Jim’s WebLetter for 8/7/10

Hi-ya Webfolks!

We took a trip to Texas for my high school reunion a couple of weeks ago. Now I discover that, if I had taken video and photos of where we went, I could post them and create an animated slideshow of sorts that would include an interactive map of the itinerary. I could have included photos, videos, Tweets, and even Foursquare check-ins from the trip. Tripline has launched to allow users tell a story of a trip by putting places, images and information on a map. They allow you to create a map of details by timeline. You can connect with Facebook to add any of your friends who went on the trip with you. And you can create maps from just your Foursquare checkins and/or geo-enabled Tweets. Fascinating. Maybe next time … http://www.tripline.net/

Heads up (for a moment) online newsreaders … Yahoo is turning news browsing into extreme searching. Called “Infinite Browse”, the new feature will include a box below Yahoo News articles that will suggest searches for specific terms. An existing search feature “Trending Now” lists, which bring trending topics to your browsing experience on Yahoo sites, has been upgraded with search. Now when you click on a Trending Topic, Yahoo will show you search results on Yahoo for that topic and suggests newsworthy topics based on the type of Yahoo portal your are on (ie sports topics on Yahoo Sports). Infinite Browsing and the search addition to Trending Topics are just additional examples of Yahoo pumping up search query volume through automated searches. It’ll be interesting to see how long it takes Google to copy it and make it it’s own … http://news.yahoo.com/

Speaking of Google … have you tried out the newest “Images” search from them? The arrangement packs photos onto a page with searches redefined on the left side. When you mouse over the photo, it enlarges it for a better look.
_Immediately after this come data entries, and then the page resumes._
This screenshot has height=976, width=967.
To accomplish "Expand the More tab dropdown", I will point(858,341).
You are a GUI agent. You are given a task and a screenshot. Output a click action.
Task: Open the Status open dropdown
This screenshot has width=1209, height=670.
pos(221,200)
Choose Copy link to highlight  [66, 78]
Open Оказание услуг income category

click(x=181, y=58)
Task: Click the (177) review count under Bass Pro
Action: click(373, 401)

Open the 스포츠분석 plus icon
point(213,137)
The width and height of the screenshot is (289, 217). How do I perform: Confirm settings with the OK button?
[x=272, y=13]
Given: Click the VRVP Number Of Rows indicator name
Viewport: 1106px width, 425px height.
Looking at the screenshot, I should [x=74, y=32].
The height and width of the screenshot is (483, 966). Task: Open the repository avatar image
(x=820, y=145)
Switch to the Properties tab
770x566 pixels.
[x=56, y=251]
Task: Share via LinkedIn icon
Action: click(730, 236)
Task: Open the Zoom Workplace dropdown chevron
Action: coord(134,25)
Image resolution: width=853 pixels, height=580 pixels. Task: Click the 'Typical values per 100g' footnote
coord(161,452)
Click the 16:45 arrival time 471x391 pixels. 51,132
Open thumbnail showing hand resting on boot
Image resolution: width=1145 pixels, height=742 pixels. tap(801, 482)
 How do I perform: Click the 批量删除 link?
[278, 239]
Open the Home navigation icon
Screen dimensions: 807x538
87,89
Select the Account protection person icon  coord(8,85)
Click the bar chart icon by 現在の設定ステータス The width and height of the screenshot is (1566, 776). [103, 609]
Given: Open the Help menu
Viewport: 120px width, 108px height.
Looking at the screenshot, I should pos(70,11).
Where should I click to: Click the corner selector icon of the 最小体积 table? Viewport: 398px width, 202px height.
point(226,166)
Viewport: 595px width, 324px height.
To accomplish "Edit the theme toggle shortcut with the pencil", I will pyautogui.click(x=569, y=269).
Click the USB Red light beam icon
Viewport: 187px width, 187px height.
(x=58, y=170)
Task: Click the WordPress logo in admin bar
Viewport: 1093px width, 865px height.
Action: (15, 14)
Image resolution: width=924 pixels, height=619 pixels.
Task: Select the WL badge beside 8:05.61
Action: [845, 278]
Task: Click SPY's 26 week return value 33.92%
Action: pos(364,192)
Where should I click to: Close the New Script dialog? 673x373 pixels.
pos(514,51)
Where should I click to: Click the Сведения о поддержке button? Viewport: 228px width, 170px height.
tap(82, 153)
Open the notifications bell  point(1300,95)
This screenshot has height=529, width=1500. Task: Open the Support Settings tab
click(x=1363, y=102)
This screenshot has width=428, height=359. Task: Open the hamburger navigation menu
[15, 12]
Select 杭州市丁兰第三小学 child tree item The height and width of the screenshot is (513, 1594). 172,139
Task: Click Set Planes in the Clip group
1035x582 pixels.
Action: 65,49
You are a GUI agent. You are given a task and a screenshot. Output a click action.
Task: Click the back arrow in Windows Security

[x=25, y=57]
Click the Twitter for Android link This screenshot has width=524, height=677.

Click on it and it takes you to the page where the photo is found and enlarges the photo to the original size layered over the page. Clever. http://images.google.com

Finally, the man gets caught cheating on his expense account and is facing sexual harassment charges and is forced to quit his job … and he gets almost $35 million as a golden parachute? No, I’m not kidding. Mark Hurd, CEO of HP is walking away with pockets full of cash. The man is an embarrassment to one of the largest corporations in the world and he walks? Where is the justice in that? http://www.wired.com/epicenter/2010/08/hp-ceo-mark-hurd-resigns-unexpectedly-amid-scandal/

A little old lady sold pretzels on a street corner. The price of a pretzel was 25 cents.
Every day a young man would leave his office building at lunch time and, as he passed her pretzel stand, he would leave her a quarter, but would never take a pretzel.
This went on for more than five years. The two of them never spoke.
One day as the man passed the old ladies pretzel stand and left his quarter as usual, the pretzel woman spoke to him,
“Sir, I appreciate your business. You are a good customer, but I have to tell you that the pretzel price has increased to 35 cents.”
(thanks, Mark)
Another man and I share a locker at work. Noticing that it needed a new combination lock, my partner said he would pick one up on his way to work the next day. It occurred to me later that I might not see him in the morning. How would I find out the combination? I needn’t have worried.
When I arrived at work I found that he had used the locker before me and had left a note reading: “To find the first number subtract 142 from your high score the last time we went bowling. The second number is 16 less than that. To find the third number subtract $1.87 from the amount you owe me.”
(thanks, Lacy)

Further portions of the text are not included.